▶ [What the task asks]
Look through the data below for the line with "The image size is (1600, 800)." and the line with "updated: 3 mins", then output those two and all lines in between, exactly as written.
Input data START
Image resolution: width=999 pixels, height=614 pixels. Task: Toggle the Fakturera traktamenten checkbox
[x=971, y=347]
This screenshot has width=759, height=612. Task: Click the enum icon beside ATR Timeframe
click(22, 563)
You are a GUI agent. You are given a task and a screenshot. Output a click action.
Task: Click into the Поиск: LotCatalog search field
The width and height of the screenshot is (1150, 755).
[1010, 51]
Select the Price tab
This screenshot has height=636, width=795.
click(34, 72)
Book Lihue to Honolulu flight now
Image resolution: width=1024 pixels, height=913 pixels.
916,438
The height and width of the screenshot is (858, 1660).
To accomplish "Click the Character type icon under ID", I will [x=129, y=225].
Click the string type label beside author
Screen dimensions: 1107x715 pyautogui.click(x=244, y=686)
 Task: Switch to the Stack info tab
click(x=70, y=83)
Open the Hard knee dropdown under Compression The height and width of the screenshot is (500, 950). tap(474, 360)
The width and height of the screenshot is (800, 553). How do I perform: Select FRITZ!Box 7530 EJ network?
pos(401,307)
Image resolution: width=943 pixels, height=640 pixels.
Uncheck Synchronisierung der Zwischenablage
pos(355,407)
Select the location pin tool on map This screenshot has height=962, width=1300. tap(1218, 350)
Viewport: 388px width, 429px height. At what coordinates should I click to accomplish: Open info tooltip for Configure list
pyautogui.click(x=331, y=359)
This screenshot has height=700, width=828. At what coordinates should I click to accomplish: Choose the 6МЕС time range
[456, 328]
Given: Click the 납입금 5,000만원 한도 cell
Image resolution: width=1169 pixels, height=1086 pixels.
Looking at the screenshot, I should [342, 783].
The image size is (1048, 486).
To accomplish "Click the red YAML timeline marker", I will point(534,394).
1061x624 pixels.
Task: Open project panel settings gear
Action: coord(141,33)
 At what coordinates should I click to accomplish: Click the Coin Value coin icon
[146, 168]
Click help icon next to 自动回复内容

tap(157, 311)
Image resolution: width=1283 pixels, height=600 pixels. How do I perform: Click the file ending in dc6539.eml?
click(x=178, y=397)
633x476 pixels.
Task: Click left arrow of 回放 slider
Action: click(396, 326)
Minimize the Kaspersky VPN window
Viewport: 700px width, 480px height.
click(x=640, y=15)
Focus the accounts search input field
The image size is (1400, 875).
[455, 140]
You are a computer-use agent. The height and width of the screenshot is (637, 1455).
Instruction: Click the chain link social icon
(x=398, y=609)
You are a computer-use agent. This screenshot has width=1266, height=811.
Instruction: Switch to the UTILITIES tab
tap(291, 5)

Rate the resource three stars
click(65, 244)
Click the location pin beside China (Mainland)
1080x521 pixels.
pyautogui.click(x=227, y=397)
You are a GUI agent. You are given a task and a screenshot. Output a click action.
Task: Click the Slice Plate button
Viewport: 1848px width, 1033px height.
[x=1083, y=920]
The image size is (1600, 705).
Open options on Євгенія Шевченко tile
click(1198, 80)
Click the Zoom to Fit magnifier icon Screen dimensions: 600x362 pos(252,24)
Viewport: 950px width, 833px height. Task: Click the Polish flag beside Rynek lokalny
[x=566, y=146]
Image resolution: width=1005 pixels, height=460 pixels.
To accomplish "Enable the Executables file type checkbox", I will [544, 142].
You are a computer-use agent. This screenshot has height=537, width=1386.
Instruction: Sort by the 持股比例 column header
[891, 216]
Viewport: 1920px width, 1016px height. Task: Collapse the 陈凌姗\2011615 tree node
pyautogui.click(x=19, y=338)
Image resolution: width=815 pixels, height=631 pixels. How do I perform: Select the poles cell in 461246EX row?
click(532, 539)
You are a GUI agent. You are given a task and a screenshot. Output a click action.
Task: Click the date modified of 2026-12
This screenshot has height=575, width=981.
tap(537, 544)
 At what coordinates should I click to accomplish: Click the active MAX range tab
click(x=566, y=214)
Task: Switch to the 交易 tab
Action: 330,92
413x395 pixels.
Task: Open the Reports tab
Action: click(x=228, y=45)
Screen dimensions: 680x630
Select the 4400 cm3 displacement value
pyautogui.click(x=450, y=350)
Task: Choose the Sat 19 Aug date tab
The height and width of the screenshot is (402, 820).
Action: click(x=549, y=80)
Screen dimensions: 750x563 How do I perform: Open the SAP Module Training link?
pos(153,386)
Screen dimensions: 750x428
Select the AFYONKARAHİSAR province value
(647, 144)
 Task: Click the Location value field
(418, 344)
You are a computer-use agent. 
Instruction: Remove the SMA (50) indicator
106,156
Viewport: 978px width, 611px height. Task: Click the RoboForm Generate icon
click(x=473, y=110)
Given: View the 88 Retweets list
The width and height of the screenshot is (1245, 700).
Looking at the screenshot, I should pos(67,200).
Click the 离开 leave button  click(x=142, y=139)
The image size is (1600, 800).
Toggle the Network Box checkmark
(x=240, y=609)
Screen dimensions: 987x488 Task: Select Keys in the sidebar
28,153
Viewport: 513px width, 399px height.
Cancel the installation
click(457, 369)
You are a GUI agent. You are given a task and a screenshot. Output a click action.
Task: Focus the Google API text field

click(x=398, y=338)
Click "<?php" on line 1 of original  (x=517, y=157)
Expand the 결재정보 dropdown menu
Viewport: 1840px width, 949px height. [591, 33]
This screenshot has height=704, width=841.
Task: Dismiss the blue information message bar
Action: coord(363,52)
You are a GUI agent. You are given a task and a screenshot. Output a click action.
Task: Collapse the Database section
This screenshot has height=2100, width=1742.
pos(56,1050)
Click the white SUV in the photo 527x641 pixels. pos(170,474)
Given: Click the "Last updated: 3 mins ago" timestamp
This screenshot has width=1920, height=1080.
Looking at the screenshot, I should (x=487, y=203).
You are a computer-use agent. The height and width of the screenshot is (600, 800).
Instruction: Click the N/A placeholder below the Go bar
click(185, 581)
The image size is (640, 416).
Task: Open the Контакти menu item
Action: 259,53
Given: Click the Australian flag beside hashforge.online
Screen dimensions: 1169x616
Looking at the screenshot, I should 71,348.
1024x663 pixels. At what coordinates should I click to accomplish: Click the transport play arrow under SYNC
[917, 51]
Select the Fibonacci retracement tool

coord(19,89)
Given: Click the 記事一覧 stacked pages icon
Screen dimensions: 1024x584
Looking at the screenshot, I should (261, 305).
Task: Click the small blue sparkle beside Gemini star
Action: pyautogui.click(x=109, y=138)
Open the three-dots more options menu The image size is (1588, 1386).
Input data END
▶ [Result]
The image size is (1600, 800).
Toggle the Network Box checkmark
(x=240, y=609)
Screen dimensions: 987x488 Task: Select Keys in the sidebar
28,153
Viewport: 513px width, 399px height.
Cancel the installation
click(457, 369)
You are a GUI agent. You are given a task and a screenshot. Output a click action.
Task: Focus the Google API text field

click(x=398, y=338)
Click "<?php" on line 1 of original  (x=517, y=157)
Expand the 결재정보 dropdown menu
Viewport: 1840px width, 949px height. [591, 33]
This screenshot has height=704, width=841.
Task: Dismiss the blue information message bar
Action: coord(363,52)
You are a GUI agent. You are given a task and a screenshot. Output a click action.
Task: Collapse the Database section
This screenshot has height=2100, width=1742.
pos(56,1050)
Click the white SUV in the photo 527x641 pixels. pos(170,474)
Given: Click the "Last updated: 3 mins ago" timestamp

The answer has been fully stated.